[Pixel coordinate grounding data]
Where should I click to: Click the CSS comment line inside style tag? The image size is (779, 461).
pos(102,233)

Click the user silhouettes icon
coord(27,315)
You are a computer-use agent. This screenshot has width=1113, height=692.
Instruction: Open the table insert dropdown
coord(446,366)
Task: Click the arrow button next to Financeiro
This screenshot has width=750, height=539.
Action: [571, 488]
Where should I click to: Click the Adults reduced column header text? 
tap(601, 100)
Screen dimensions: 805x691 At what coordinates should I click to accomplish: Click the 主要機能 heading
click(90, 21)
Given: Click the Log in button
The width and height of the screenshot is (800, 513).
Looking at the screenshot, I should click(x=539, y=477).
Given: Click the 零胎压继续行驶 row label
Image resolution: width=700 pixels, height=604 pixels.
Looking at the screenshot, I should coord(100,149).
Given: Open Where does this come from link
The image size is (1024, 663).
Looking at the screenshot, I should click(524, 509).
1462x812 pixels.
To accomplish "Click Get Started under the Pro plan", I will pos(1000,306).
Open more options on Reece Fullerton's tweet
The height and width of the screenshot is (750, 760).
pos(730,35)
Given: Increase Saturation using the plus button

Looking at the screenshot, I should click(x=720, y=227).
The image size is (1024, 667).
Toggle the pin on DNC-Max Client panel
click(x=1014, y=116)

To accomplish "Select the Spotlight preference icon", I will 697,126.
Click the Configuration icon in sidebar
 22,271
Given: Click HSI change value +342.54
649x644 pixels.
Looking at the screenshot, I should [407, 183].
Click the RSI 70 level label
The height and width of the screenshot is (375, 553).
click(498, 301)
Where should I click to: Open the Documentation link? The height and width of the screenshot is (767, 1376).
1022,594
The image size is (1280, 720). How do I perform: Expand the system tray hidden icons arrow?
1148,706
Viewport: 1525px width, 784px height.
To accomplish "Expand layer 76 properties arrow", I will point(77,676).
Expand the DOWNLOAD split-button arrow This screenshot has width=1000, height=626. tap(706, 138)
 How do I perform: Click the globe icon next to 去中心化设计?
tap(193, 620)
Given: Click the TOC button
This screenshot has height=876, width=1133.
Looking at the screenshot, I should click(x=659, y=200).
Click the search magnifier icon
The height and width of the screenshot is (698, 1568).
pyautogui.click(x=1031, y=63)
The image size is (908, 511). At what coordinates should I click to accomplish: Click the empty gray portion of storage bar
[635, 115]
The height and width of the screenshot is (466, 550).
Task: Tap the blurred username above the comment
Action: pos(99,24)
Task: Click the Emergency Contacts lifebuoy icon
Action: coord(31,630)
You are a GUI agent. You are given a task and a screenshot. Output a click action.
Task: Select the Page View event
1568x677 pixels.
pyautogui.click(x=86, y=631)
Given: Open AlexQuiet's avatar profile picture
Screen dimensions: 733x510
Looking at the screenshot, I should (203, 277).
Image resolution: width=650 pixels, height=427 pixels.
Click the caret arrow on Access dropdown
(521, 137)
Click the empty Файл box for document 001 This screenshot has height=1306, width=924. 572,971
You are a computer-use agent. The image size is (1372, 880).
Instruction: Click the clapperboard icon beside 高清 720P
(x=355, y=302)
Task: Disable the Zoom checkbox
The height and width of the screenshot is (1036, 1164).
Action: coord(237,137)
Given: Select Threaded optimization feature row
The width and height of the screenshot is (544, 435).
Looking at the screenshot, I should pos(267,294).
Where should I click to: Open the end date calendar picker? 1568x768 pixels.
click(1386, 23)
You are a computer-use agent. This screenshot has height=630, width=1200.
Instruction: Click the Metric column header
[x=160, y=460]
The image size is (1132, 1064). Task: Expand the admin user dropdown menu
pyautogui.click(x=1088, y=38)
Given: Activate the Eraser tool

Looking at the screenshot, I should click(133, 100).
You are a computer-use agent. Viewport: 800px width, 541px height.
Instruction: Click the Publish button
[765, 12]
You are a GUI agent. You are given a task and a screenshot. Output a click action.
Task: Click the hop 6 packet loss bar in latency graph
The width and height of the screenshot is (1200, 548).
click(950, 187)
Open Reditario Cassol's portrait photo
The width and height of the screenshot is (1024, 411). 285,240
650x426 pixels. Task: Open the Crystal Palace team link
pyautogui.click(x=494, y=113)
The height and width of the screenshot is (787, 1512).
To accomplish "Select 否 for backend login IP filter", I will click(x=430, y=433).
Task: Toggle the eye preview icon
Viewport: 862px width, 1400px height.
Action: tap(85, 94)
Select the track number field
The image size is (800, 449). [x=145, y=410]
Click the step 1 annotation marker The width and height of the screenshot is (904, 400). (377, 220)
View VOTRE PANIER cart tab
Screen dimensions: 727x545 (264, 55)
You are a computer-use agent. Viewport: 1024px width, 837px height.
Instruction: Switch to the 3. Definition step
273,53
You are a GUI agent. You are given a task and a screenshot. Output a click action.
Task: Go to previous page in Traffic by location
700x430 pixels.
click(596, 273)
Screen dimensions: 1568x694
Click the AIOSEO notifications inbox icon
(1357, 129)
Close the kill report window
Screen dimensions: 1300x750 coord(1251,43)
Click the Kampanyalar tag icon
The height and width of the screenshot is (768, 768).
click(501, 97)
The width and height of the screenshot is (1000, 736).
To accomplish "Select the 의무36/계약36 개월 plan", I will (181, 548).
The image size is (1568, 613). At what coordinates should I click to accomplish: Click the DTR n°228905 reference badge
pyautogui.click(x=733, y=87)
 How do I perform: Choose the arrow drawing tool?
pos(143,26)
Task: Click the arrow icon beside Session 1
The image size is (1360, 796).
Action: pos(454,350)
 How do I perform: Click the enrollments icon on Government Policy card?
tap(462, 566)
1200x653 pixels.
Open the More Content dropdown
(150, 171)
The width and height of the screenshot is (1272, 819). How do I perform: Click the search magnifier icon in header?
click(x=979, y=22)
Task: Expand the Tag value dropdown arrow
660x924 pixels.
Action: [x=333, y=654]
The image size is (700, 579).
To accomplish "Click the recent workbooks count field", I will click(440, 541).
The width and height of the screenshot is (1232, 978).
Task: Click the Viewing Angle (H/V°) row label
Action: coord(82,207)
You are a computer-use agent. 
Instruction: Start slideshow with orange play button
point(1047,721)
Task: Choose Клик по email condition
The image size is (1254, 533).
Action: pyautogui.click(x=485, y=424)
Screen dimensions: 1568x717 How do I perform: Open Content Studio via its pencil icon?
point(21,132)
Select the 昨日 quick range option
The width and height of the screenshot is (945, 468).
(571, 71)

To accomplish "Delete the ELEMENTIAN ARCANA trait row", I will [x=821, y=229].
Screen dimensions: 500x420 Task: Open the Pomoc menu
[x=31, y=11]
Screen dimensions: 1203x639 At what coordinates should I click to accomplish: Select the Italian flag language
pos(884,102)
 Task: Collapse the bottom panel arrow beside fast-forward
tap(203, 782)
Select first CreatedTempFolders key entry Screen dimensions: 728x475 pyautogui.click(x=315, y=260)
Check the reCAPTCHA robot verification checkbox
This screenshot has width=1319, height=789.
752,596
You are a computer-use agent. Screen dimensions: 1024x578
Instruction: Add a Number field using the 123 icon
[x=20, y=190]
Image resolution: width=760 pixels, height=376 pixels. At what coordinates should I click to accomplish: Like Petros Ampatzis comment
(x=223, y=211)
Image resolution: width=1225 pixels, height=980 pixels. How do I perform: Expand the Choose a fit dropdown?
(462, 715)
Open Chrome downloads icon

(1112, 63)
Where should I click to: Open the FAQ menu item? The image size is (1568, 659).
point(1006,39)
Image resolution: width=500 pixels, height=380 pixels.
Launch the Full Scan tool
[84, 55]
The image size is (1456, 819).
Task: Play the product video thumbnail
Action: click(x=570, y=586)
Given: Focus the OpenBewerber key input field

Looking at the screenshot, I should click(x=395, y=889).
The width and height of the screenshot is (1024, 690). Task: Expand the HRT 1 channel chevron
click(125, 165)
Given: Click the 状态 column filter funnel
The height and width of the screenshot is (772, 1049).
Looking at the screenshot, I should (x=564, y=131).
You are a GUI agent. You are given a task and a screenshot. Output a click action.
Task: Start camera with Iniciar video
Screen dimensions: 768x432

*YOUR ASSIGNMENT:*
Wherever the word "computer" occurs in the data above, copy the line it sits in.

*ANSWER TO THIS EXERCISE:*
You are a computer-use agent. This screenshot has width=1113, height=692.
You are a computer-use agent. The image size is (1372, 880).
You are a computer-use agent. This screenshot has height=630, width=1200.
You are a computer-use agent. Viewport: 800px width, 541px height.
You are a computer-use agent. Viewport: 1024px width, 837px height.
You are a computer-use agent. 
You are a computer-use agent. Screen dimensions: 1024x578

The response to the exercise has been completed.